That collapse in logic gets to the true issue here, and the major reason so many invokers of the parable misunderstand their target: Many experts believe that Christian anti-vaxxers aren’t really thinking about their objections through a religious lens, even when they claim they are. According to Monique Deal Barlow, a doctoral candidate at Georgia State University who researches the intersection of politics and evangelical Chirstianity, the complaints more often have to do with concerns about a political or pharmaceutical elite trying to profit off the vaccine at their expense. “So they’re more paranoid about being microchipped and tracked than about the Mark of the Beast,” Deal Barlow said. Evans, too, said he doubts whether religion really has anything to do with it, especially given that no major faith leaders oppose the vaccine. “In conservative Protestantism, you’re supposed to have a religious justification for most of the things you do, so you’re going to come up with one,” he said. “It didn’t start with religion. It started with conservative Republican misinformation about the vaccines.”
So if vaccine indifference isn’t truly based on the idea that God will protect you, then what is it based on? The Christian faith leaders who preach against the vaccine often do so with more worldly warnings of government control and persecution. And this is the rub, said Curtis Chang, co-founder of the Christians and the Vaccine project. It’s all about reflexive distrust of secular institutions.

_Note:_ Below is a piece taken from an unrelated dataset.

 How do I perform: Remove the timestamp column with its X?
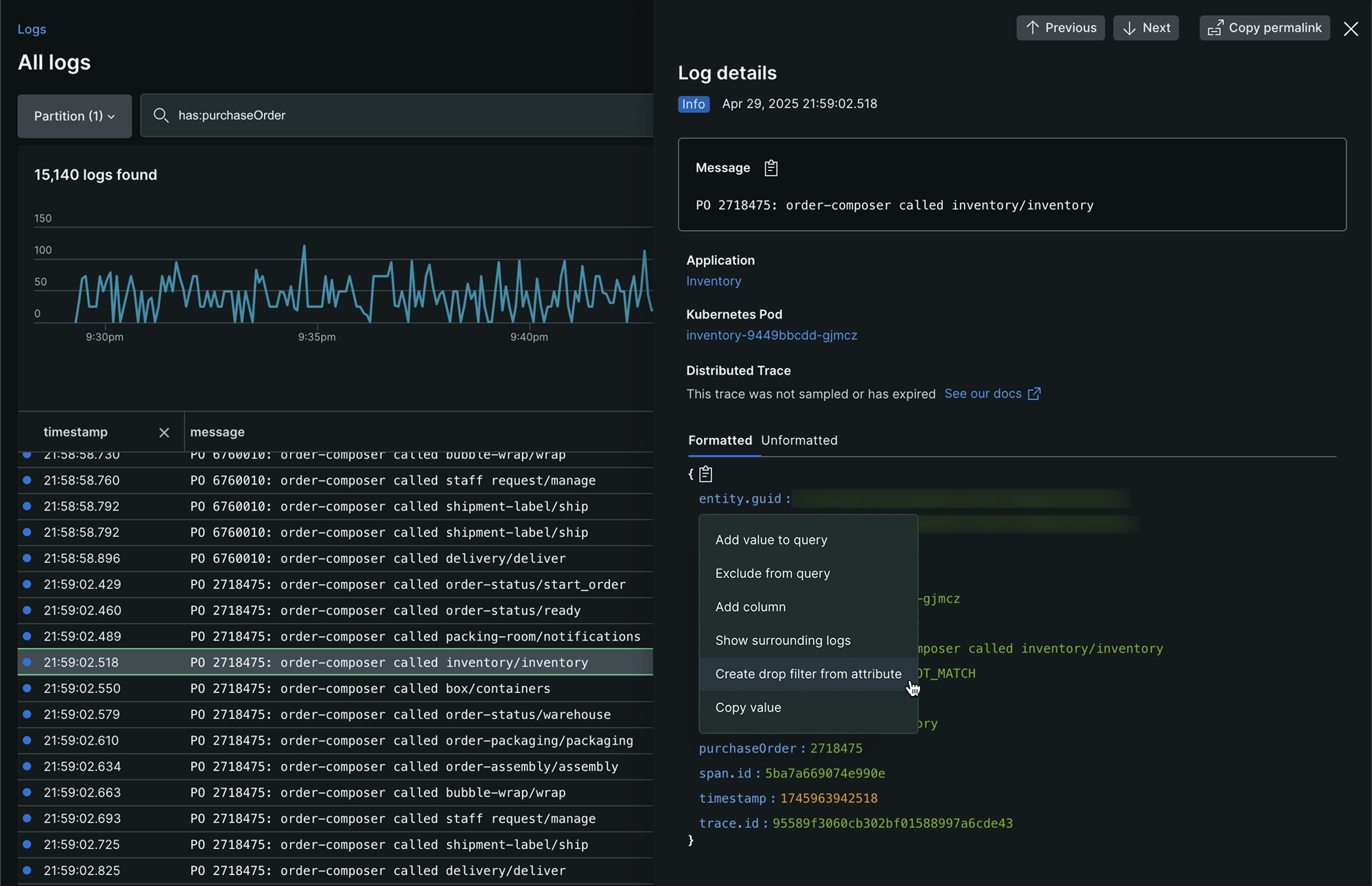click(164, 432)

That’s the other major failing of the parable as a tool. The story points to the help of humans, but only in the form of individual people looking out for each other. The new version of the parable, when applied to COVID, is that God gave people brains capable of identifying precautions and inventing a vaccine. But of course the vaccine isn’t just about the medical researchers and their brains. It’s about the production of a scientifically complicated product and its mass distribution. “It’s actually a miracle of institutional cooperation and collaboration,” Chang said. “And this is where the Christian blind spot comes in, thinking God only works through individuals or a church.” Christians have not been taught to think of God working through secular institutions, he said. “We’re seeing the ramifications.”